:: DATA SUPPLIED ::
────
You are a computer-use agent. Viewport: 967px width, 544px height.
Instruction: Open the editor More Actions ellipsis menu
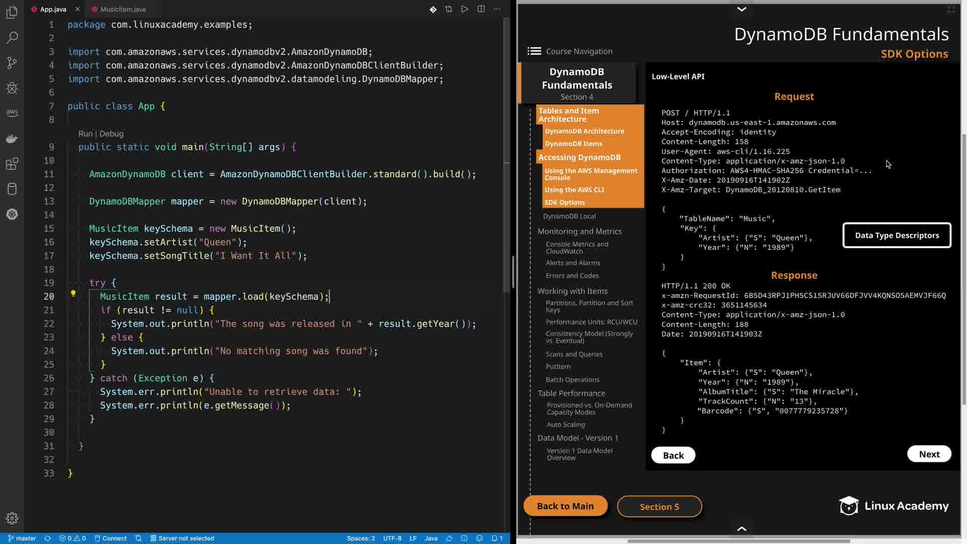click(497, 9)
────
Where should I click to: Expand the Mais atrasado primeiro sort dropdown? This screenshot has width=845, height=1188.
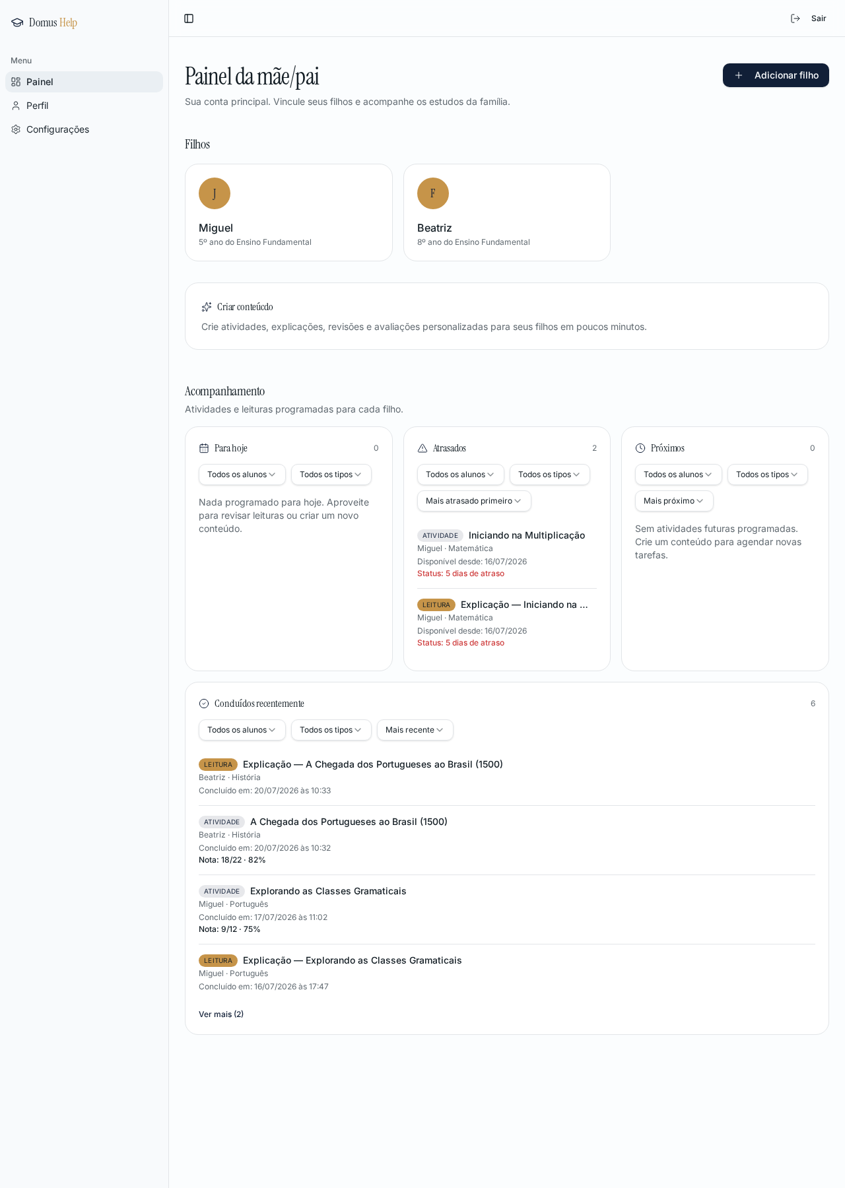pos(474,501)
────
:: PROBLEM REQUIREMENTS ::
Rewrite the rows from the line with "You are a computer-use" down to the line with "click(497, 9)", changing "ellipsis" to "overflow" and keeping everything else the same. Leave the pictures out of your answer.

:: EXPECTED ANSWER ::
You are a computer-use agent. Viewport: 967px width, 544px height.
Instruction: Open the editor More Actions overflow menu
click(497, 9)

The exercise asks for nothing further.